Daniel left on Sunday afternoon to start his new job in ATL. Every day since then has felt like a week. Thankfully we will get to see him every weekend cause I can not wait for him to be back home. I am physically and emotionally exhausted and overwhelmed - and it's only Wednesday!
The days are hard - and that has been a surprise because not much has changed about our days, Daniel is usually gone - but there is something hard about not being able to look forward to seeing him at the end of the day, not having the chance to grab a quick lunch or maybe seeing him in his work truck as we pass each other near his office, or when he stops by the house to drop something off or pick something up. These little things make my heart so heavy.
The nights are, of course, the hardest. We have been able to use Facetime to see Daniel each night. Last night Daniel comforted Eli and pretended to kiss his boo-boo. So sweet!! Eli felt so much better.

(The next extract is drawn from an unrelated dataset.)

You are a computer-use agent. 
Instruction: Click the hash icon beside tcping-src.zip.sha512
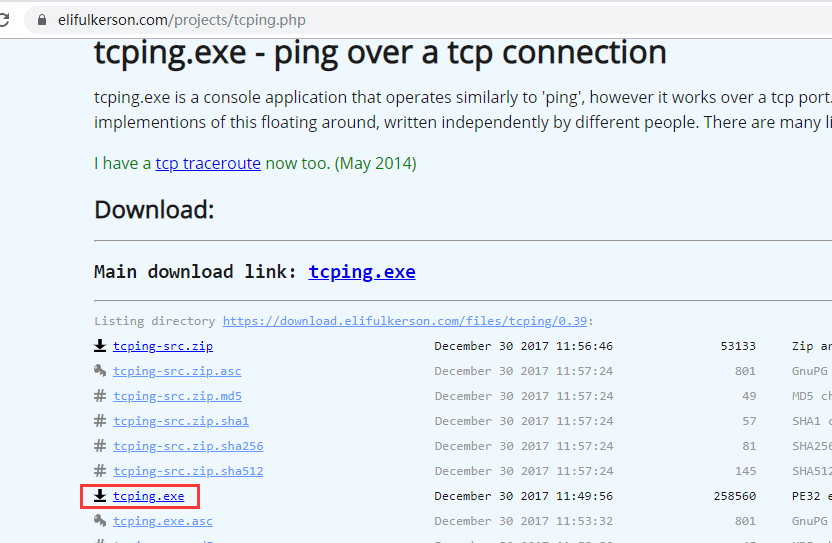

I'm so thankful for technology like this, but in some ways it only makes me miss him more.
It is amazing to me how just his presence in the next room makes me feel stronger. How just that one word to the boys or laugh with the girls makes the biggest difference.
Night time is when I tend to loose my cool - and I hate that, because I'd been doing better about being gentle. Right now I don't feel like I have the strength to be gentle. It's easier to be angry when my kids don't listen. It's easier to explode when things start to snag.
Whatever little piece of me that was looking forward to having Daniel gone so I could get random projects done - gone. I only want him back home with me.
My friend (who is in a similar situation) told me that the first week was one of the hardest for her. I hope so. I still have not hit my stride. This still feels excruciating. It feel like so much pressure! But I know, deep down, that this is the kind of pressure that forms character. So I'll take a deep breath and hope this gets easier, or at least that I get better at it.